*Your goal*:
Please find the line that holds "This screenshot has height=521, width=428." below and reproduce it, along with every line after it through the end, exactly and without pictures.

───── Data excerpts

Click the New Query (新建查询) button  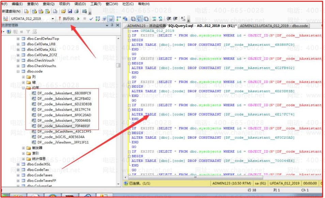pos(11,11)
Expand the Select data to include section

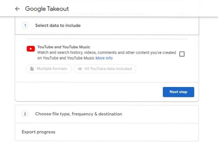[x=58, y=25]
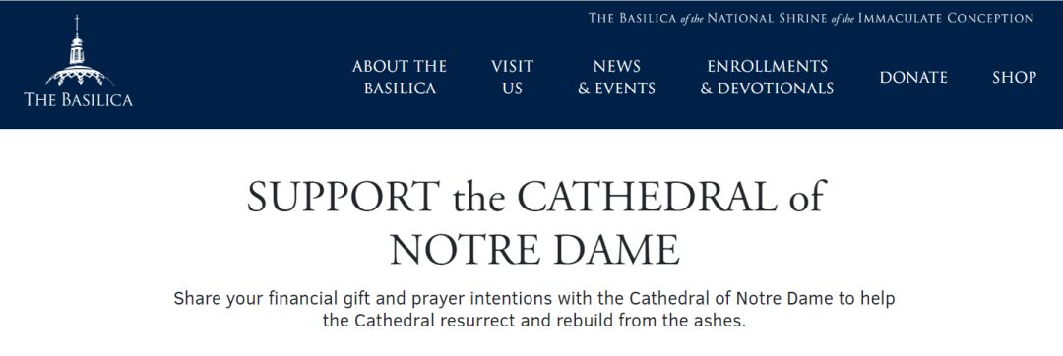Click the top Basilica of the National Shrine tagline
1063x356 pixels.
pos(811,19)

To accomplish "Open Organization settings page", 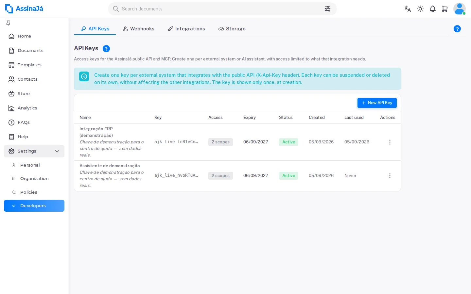I will click(x=34, y=179).
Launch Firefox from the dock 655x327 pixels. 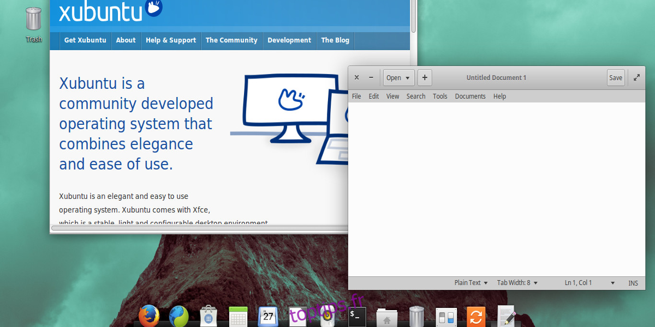coord(148,316)
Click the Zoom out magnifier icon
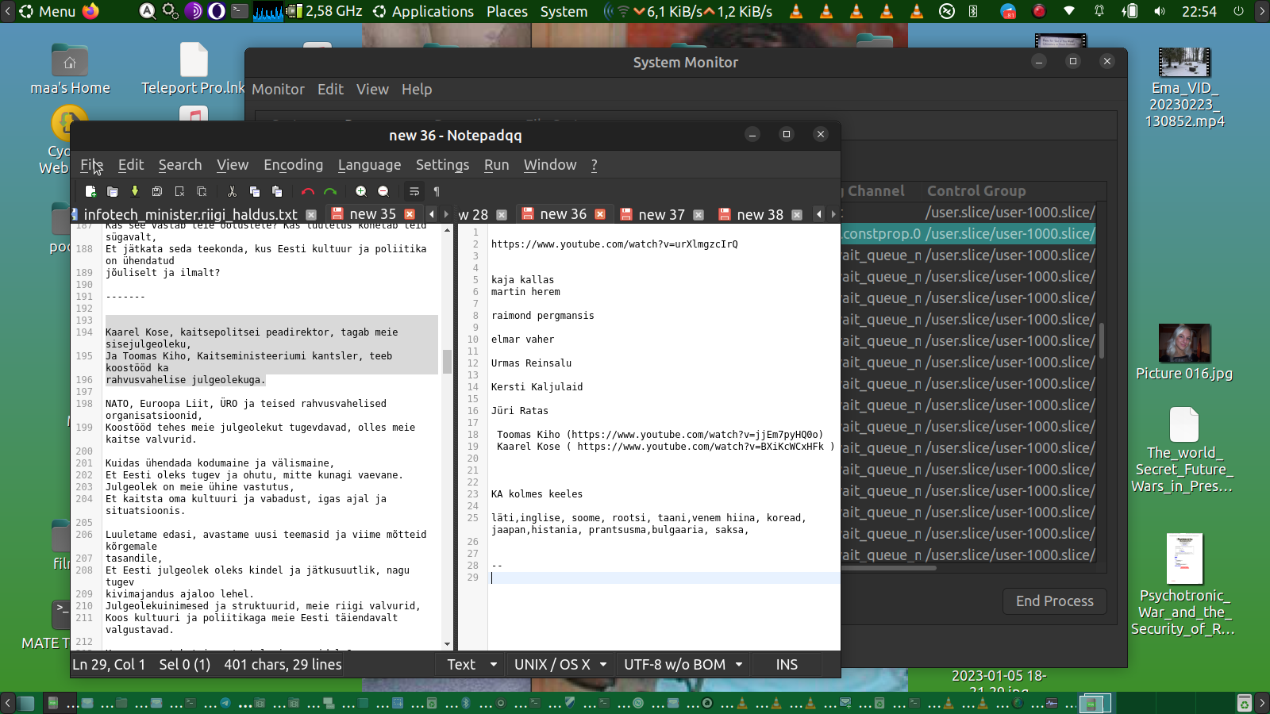Viewport: 1270px width, 714px height. click(383, 191)
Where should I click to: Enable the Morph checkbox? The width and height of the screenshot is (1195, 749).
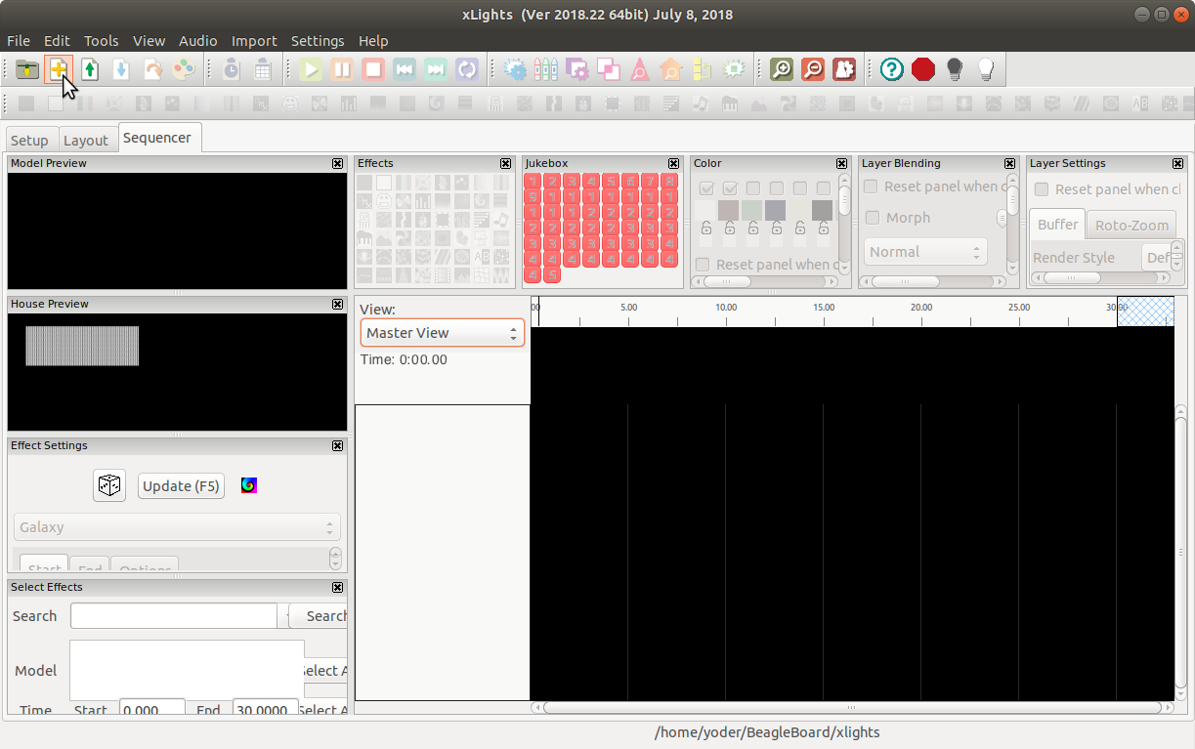pos(872,218)
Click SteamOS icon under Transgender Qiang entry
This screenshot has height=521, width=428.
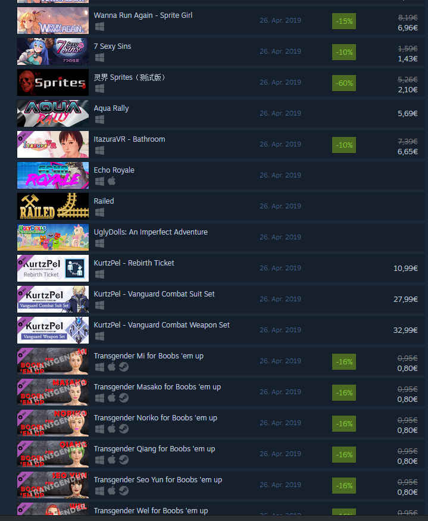click(x=124, y=460)
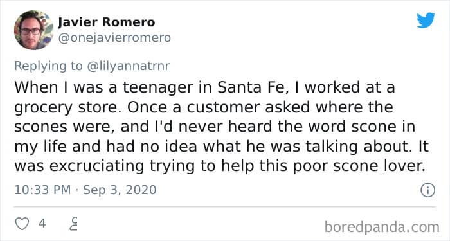The image size is (450, 241).
Task: Click the phrase "grocery store" in tweet
Action: [69, 108]
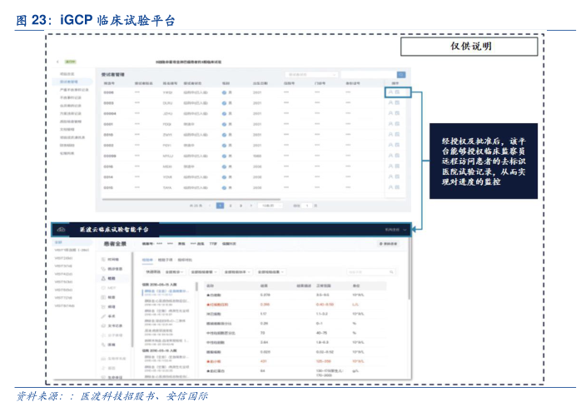Click person icon in last subject row 0015
The width and height of the screenshot is (581, 402).
click(x=390, y=188)
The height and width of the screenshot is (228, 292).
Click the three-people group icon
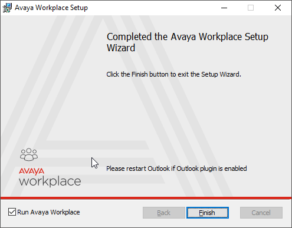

──────────

*Expected answer*:
This screenshot has height=521, width=428.
click(x=124, y=460)
The image size is (450, 241).
Task: Click the phrase "grocery store" in tweet
Action: [69, 108]
Click person icon in last subject row 0015
The width and height of the screenshot is (581, 402).
click(x=390, y=188)
The height and width of the screenshot is (228, 292).
Click the three-people group icon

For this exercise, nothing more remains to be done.